Updated at 6:21 p.m. ET
The House rejected a $867 billion farm bill on Friday — after spending days negotiating with key conservatives in an attempt to pass the bill without the support of Democrats.
The vote was 198-213. Every Democrat voted against the measure, as did 30 Republicans. Many of the GOP lawmakers are members of the House Freedom Caucus and voted no after failing to get concessions on spending and a future vote on immigration in exchange for their support.
Freedom Caucus member Jim Jordan, R-Ohio, told reporters after the vote that voters elected Republicans to rein in illegal immigration and lawmakers have failed to act.
"Some members have concerns about the farm bill. but that wasn't my main focus," Jordan said. "My main focus was making sure we do immigration policy right."
The failure was an embarrassment for House leaders, who tried to pressure their members to fall in line on the farm legislation. Leaders promised conservatives a chance to vote on a hard-line immigration bill in the coming weeks, but that did not satisfy the influential bloc.
Chief Deputy Whip Patrick McHenry, R-N.C., said leaders believed they had the votes for the farm policy, but conservatives chose to wreak havoc anyway.
"We had enough members who were willing to vote yes on the farm bill," McHenry said. "[They] had a commitment on when we would vote on immigration but wanted to hijack the process to get an immigration vote before they actually fulfilled their pledge that they made to their constituents on the farm bill."

Challenges:
• a. Answer these from the farm bill article, one line each:
(i) What was the vote tally on the bill?
(ii) How many Republicans voted against it?
(iii) What did House leaders promise conservatives?
• b. Write the next few paragraphs of the article on the failed farm bill vote, picking up right after McHenry's quote.
The data isn't needed for this.

Information provided:
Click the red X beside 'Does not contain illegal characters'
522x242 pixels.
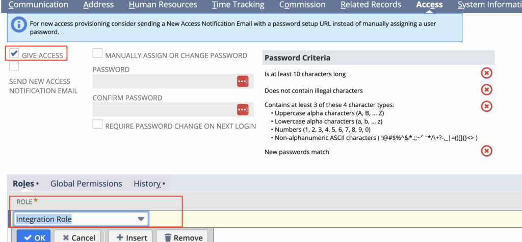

Results of the exercise:
• a.
(i) 198-213.
(ii) 30.
(iii) A chance to vote on a hard-line immigration bill in the coming weeks.

• b.
The future of the bill is uncertain. Republican leaders are discussing ways to bring it up again. A revote could hinge on whether GOP leaders agree to a vote on a controversial immigration bill that many Republican moderates oppose. Those members, many running for re-election in competitive districts, are pressing, instead, for a vote on a measure that gives a path to citizenship for children of undocumented workers.
In a statement, White House deputy press secretary Lindsay Walters said President Trump "is disappointed in the result of today's vote, and hopes the House can resolve any remaining issues in order to achieve strong work requirements and support our nation's agricultural community."
On Thursday evening, Trump tweeted his support for the farm bill.
The Freedom Caucus had extra leverage in the talks because most Democrats oppose this farm bill because of changes to food stamps.
The farm bill is generally known as the biggest safety net for millions of farmers across the country. But it also includes the Supplemental Nutrition Program — known as SNAP or food stamps. Last year, 40 million people used the program, totaling about $70 billion in spending.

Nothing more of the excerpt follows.